就業規則に「会社の理念」を明記することの重要性

──規則を“守らせる”から“共に実現する”組織へ

企業の成長を支えるのは 社員の力です。そして、社員の力がもっともよく発揮されるのは、会社と社員が同じ方向を向いているときです。

その方向性を示すのが「会社の理念」であり、理念を制度に落とし込むことで、組織全体の一体感が生まれます。

しかし、多くの企業では 理念と就業規則が完全に別物として扱われています。

理念:ホームページに載せている“良い話”

就業規則:コンプライアンスのために“とりあえず作った書類”

このように分離してしまうことで、理念は形骸化し、就業規則は“守るべきルール”で終わってしまいます。

だからこそ、就業規則に理念を明記し、規則の根拠として位置づけることに大きな価値があるのです。

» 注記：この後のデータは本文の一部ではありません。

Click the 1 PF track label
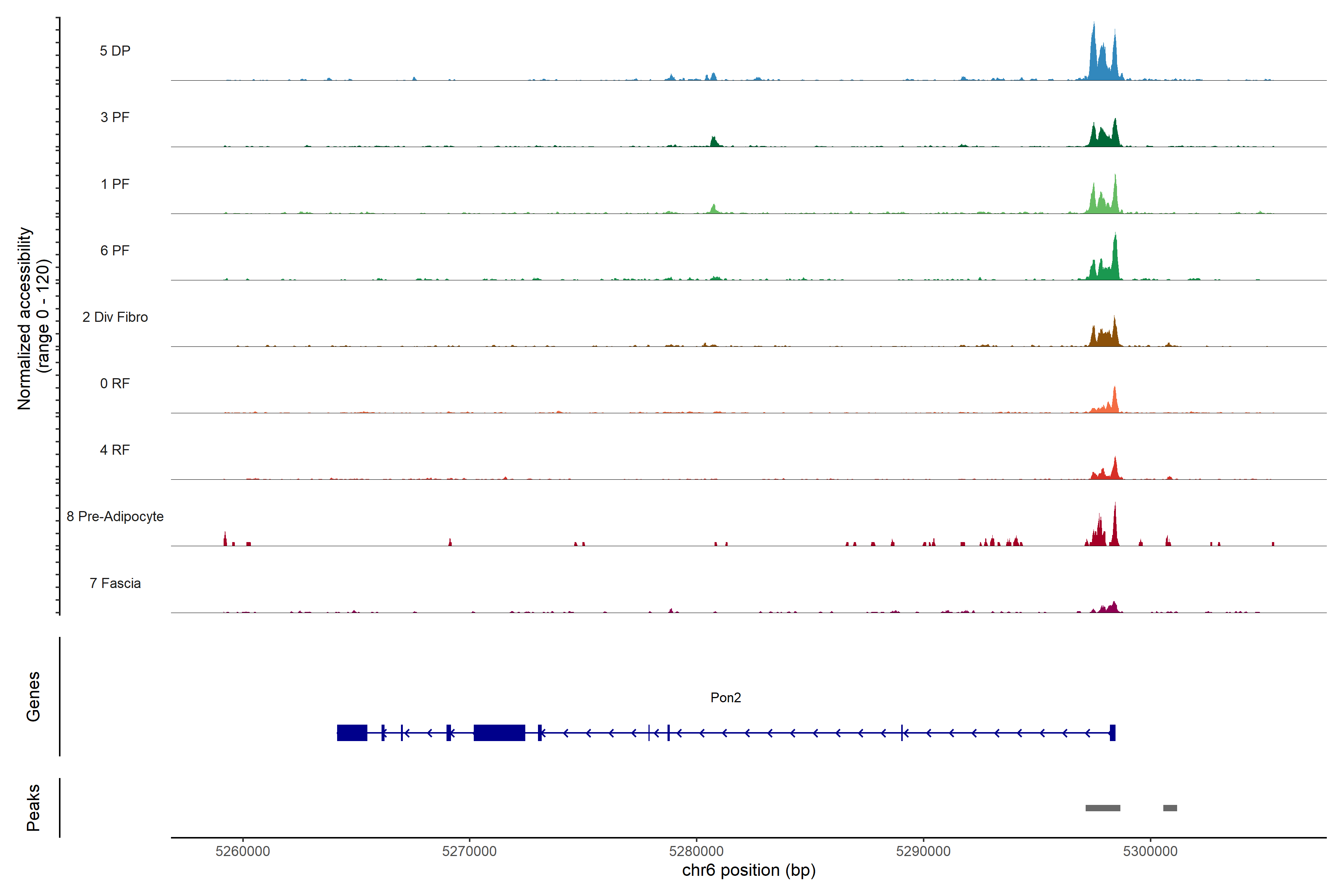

1. 理念を規則の冒頭に書くことで、会社の「価値基準」が共有される

就業規則の第一章に「会社理念」を掲げると、すべてのルールの前提に “何のためにこの規則があるのか” が明確になります。

例:

「誠実な姿勢で顧客に貢献する」

「社員の成長を企業価値と考える」

「安全と健康を最優先とする」

こうした理念を冒頭で示すことで、社員はルールを単なる拘束ではなく、

**理念実現のための“行動基準”**として理解することができます。

2. 理念を規則に反映すると、判断基準が統一される

現場では、ルールでは想定できないケースが必ず発生します。

例えば――

従業員間のトラブル

顧客トラブル

業務上の判断

労働時間の扱い

ハラスメントの線引き

すべてのケースを規定に書ききることは不可能です。

しかし、理念と結びついた就業規則なら “この会社は何を大切にするのか” が明確であり、社員も管理職も迷いにくくなります。

理念:

「相互尊重と健全なコミュニケーションを重視する」

反映規則:

「ハラスメントその他、相手の尊厳を損なう言動を禁止する」

「報告・連絡・相談は事実に基づく誠実性を基本とする」

理念→規則という流れがあるため、規則の正当性が高まり、

社員の納得感も圧倒的に強くなります。

3. 理念を基盤とした規則は「採用・定着」にも効く

就業規則は社内文書であると同時に、今や「採用ツール」でもあります。

理念と規則が一貫している企業は、

応募者から見ても「文化や価値観が明確な組織」に映ります。

どんな人材を求めているのか

どんな働き方を大切にするのか

何を評価され、何が評価されないのか

これらが事前に伝わるため、ミスマッチが減り、離職率も下がります。

また、理念を規則化した企業は、社員がルールに主体的に向き合うため、

**“規則が機能する組織”**に変わっていきます。

4. トラブル防止にもつながる ― 理念は“解釈の指針”になる

労務トラブルの多くは、

「会社の説明が不足している」「社員が解釈を間違えた」

という “認識のズレ” から生まれます。

理念を明記しておけば、

規則の背景にある価値観が共有されるため、社員は誤解しにくくなります。

結果として、

就業規則の運用が安定する

管理職の判断がブレない

労務トラブルの初期消火が容易

第三者(労基署・弁護士等)への説明がしやすい

という大きなメリットがあります。

5. まとめ:理念を就業規則に組み込む企業は強い

理念は「壁に貼られたスローガン」ではなく、

規則・評価・教育に結びついて初めて本当の力を持ちます。

就業規則の冒頭に理念を明記し、

各規程に理念の要素を散りばめることで、

会社全体の価値観に一本の軸が通ります。

これにより企業は――

社員の行動基準が統一され

採用・教育・評価が連動し

トラブルが減り

組織文化が育ち

経営の安定性が増す

という組織としての強さを手にすることができます。

理念を就業規則に反映させることは、

決して形式的な作業ではありません。

それは、企業が自らの文化と将来像を社員と共有し、

共に育てていくための、最も重要なステップなのです。